▸ **To do**:
Return only the lines from the one that contains "Instruction: Open the Italy team link" through the last line of the records below, exactly as they stand. Pictures are not part of the copy.

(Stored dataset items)
+++++

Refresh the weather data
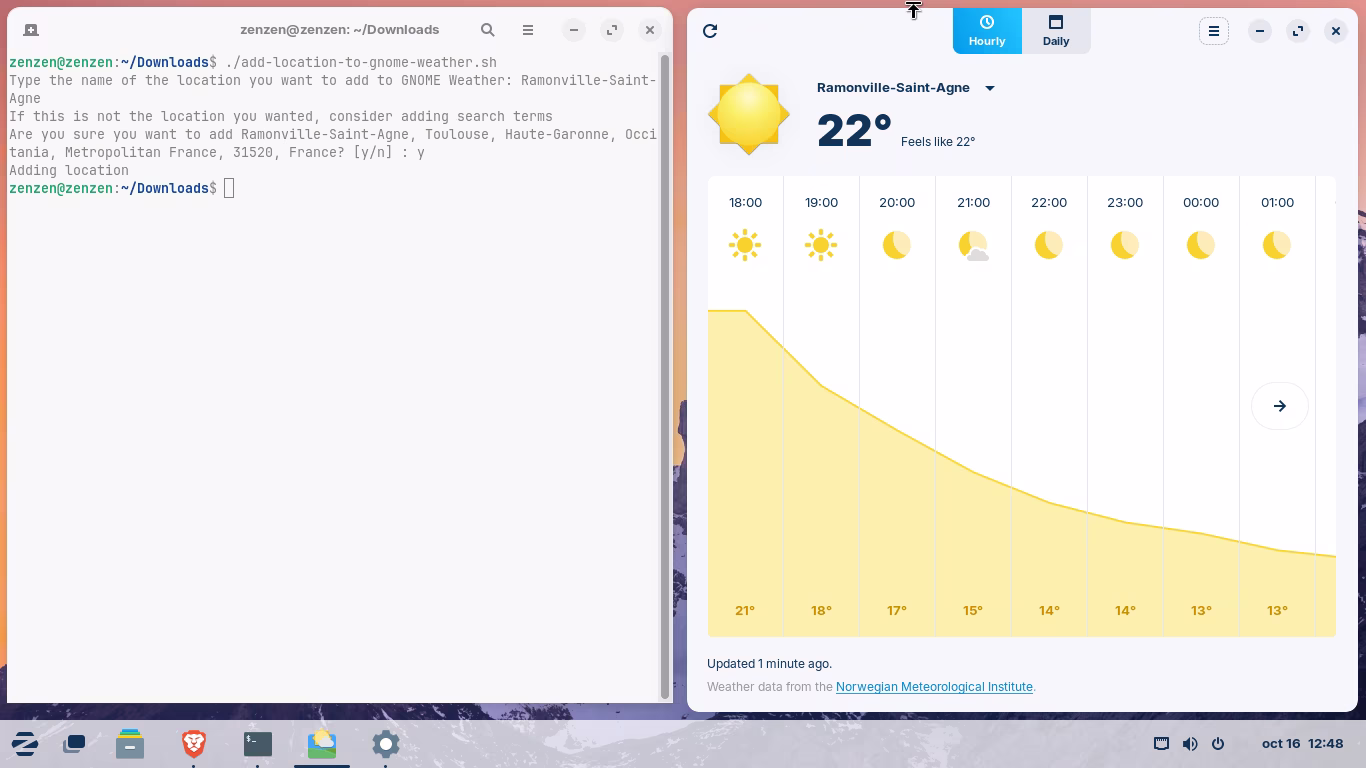(x=710, y=31)
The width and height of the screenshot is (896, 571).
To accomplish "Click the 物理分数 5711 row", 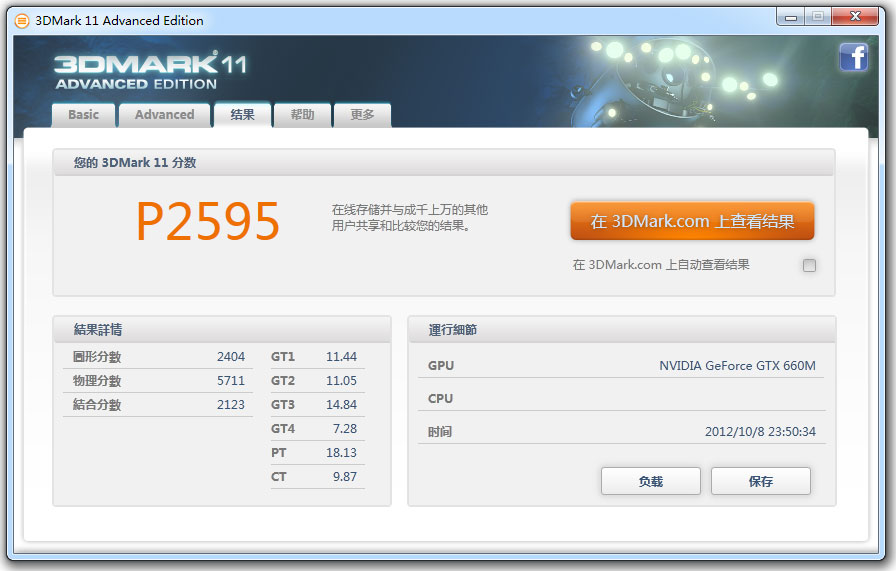I will pos(158,381).
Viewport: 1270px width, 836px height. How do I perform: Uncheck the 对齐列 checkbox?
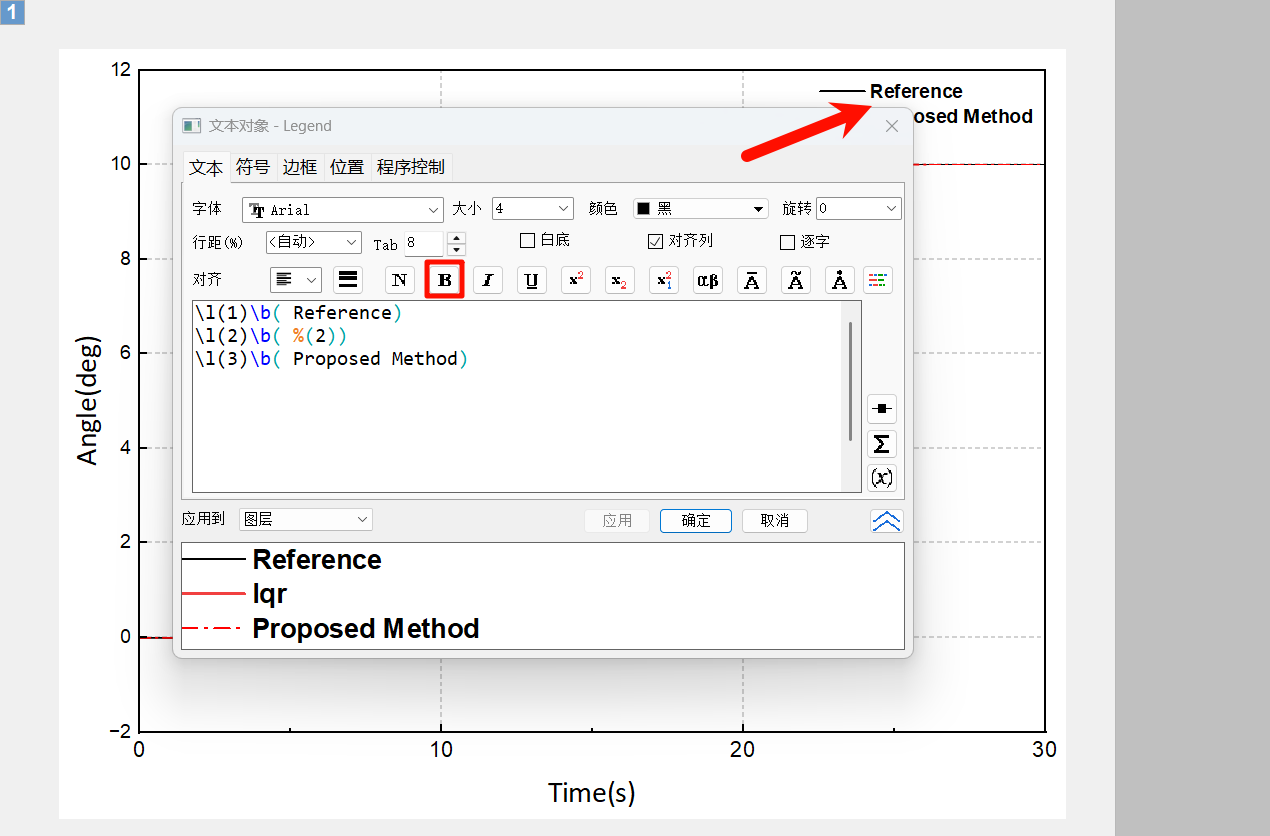coord(655,241)
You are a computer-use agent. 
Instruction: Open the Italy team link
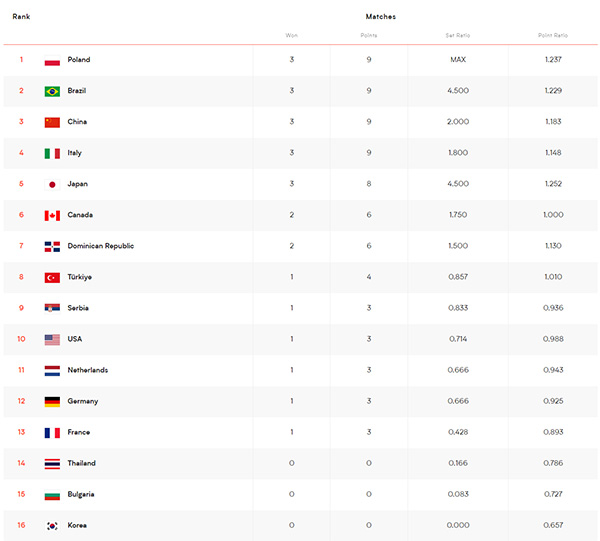(x=75, y=153)
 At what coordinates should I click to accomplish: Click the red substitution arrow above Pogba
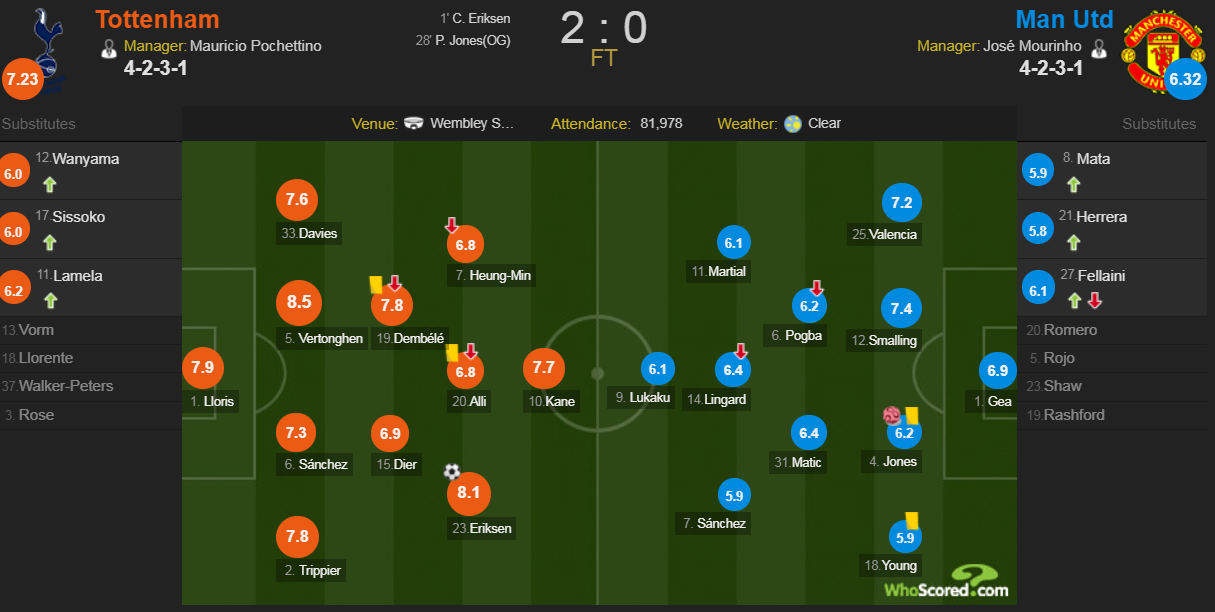point(816,288)
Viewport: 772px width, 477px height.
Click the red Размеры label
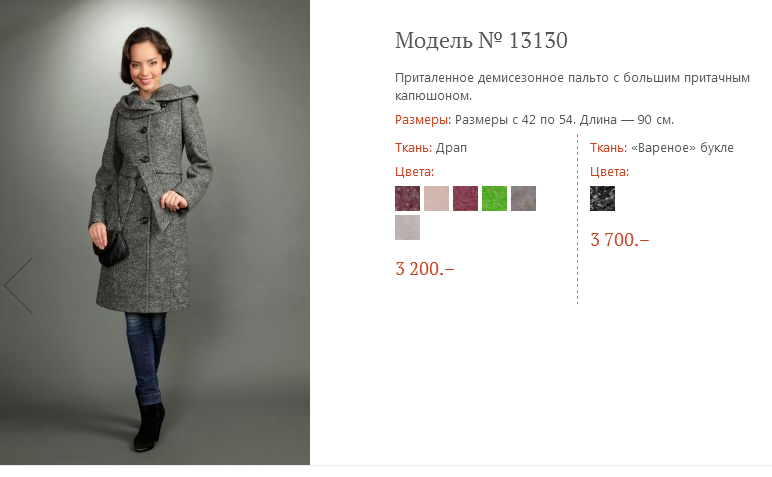coord(422,120)
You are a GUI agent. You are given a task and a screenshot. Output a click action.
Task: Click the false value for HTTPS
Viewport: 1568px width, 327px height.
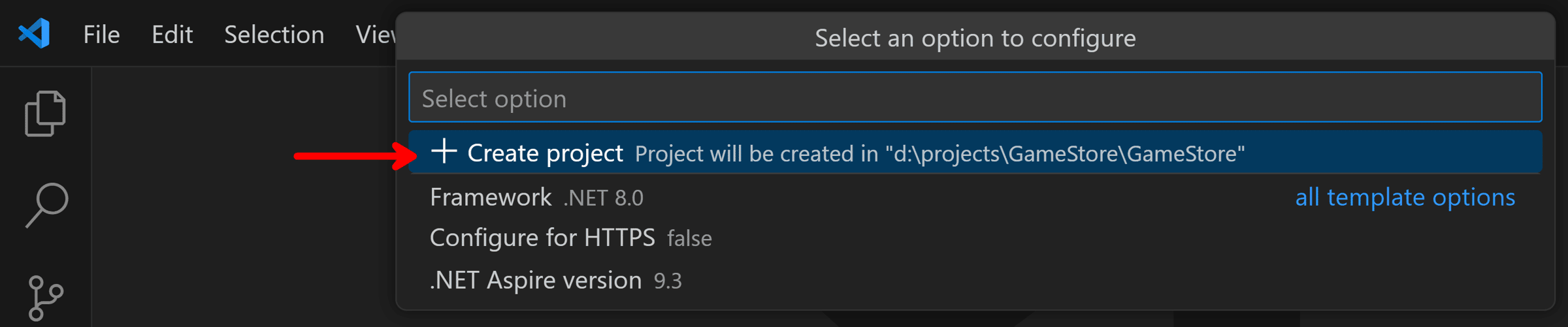tap(689, 238)
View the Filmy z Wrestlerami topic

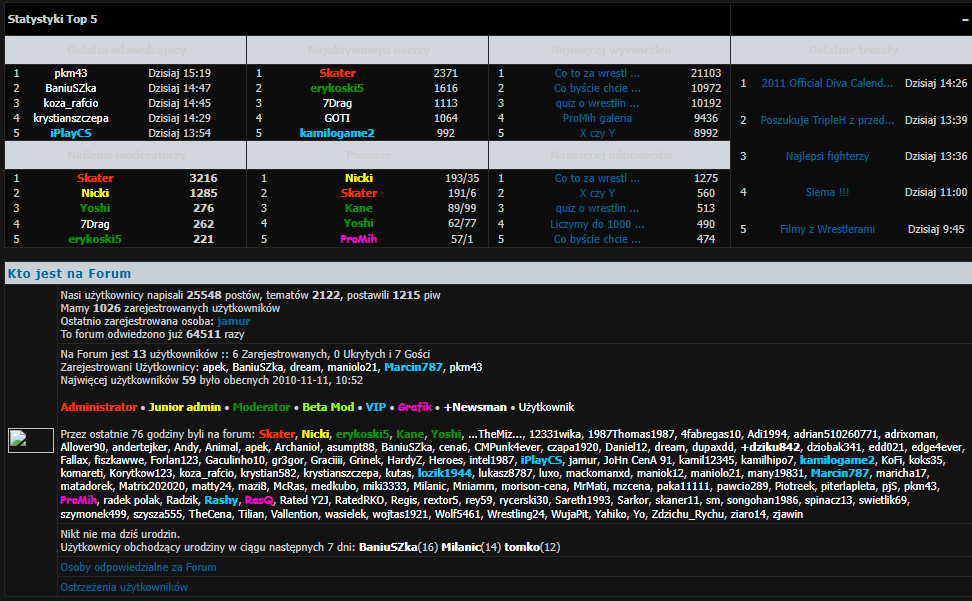827,229
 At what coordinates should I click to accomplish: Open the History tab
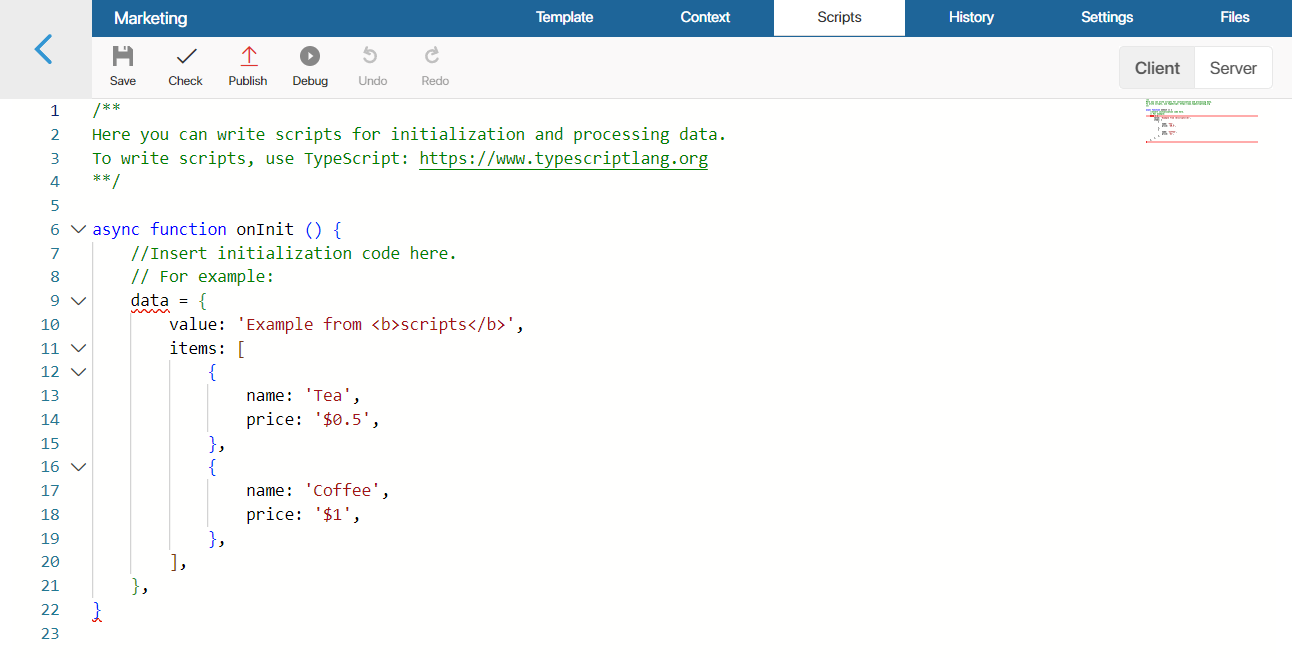pos(971,17)
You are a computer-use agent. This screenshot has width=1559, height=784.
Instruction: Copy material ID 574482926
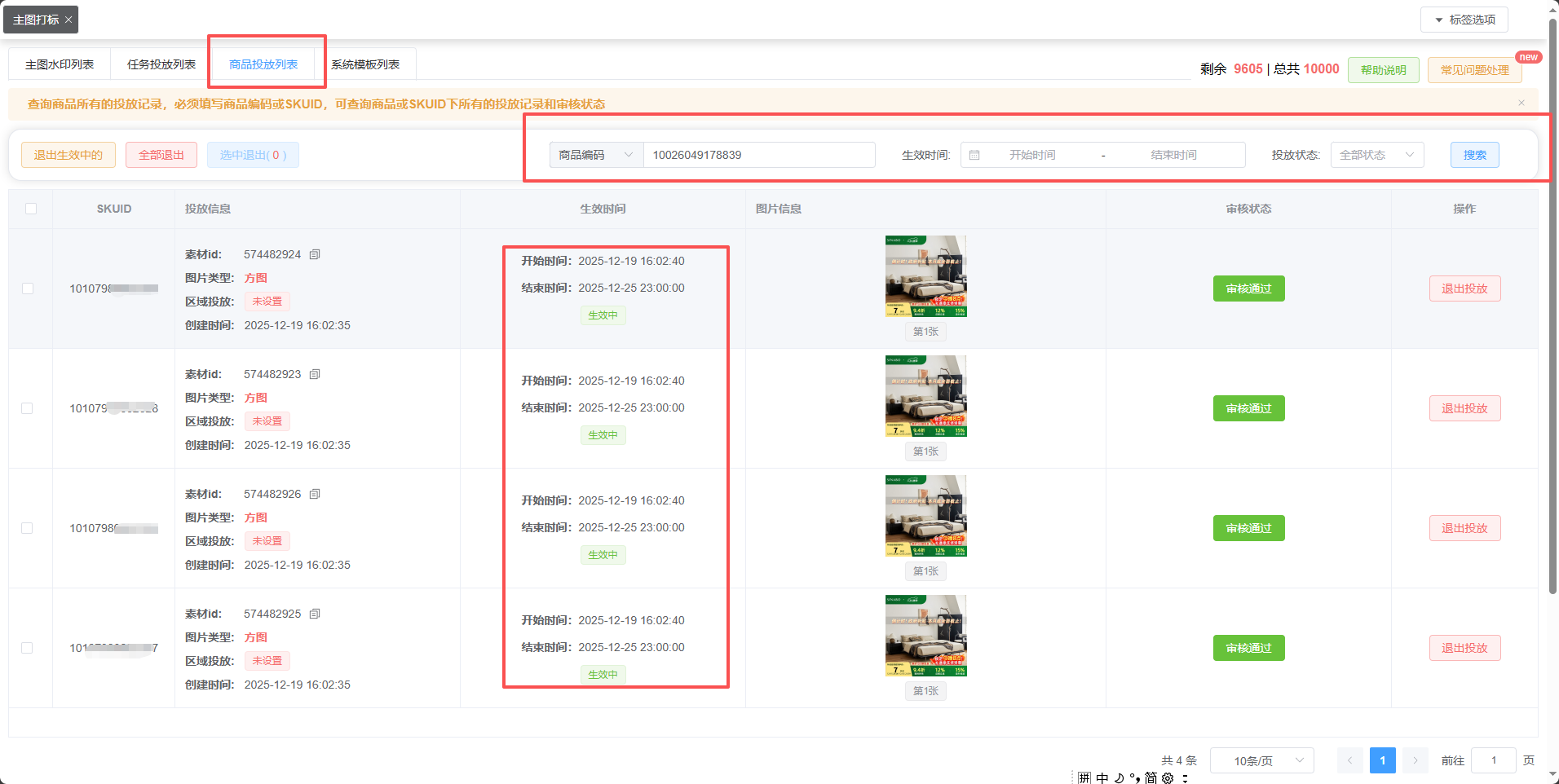tap(315, 494)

+++++

▸ **Task response**:
Instruction: Open the Italy team link
(x=75, y=153)
 At what coordinates should I click to accomplish: Click the red substitution arrow above Pogba
point(816,288)
Viewport: 772px width, 477px height.
Click the red Размеры label
coord(422,120)
You are a GUI agent. You are given a task and a screenshot. Output a click action.
Task: Click the false value for HTTPS
Viewport: 1568px width, 327px height.
tap(689, 238)
View the Filmy z Wrestlerami topic

827,229
 At what coordinates should I click to accomplish: Open the History tab
pos(971,17)
You are a computer-use agent. This screenshot has width=1559, height=784.
Instruction: Copy material ID 574482926
tap(315, 494)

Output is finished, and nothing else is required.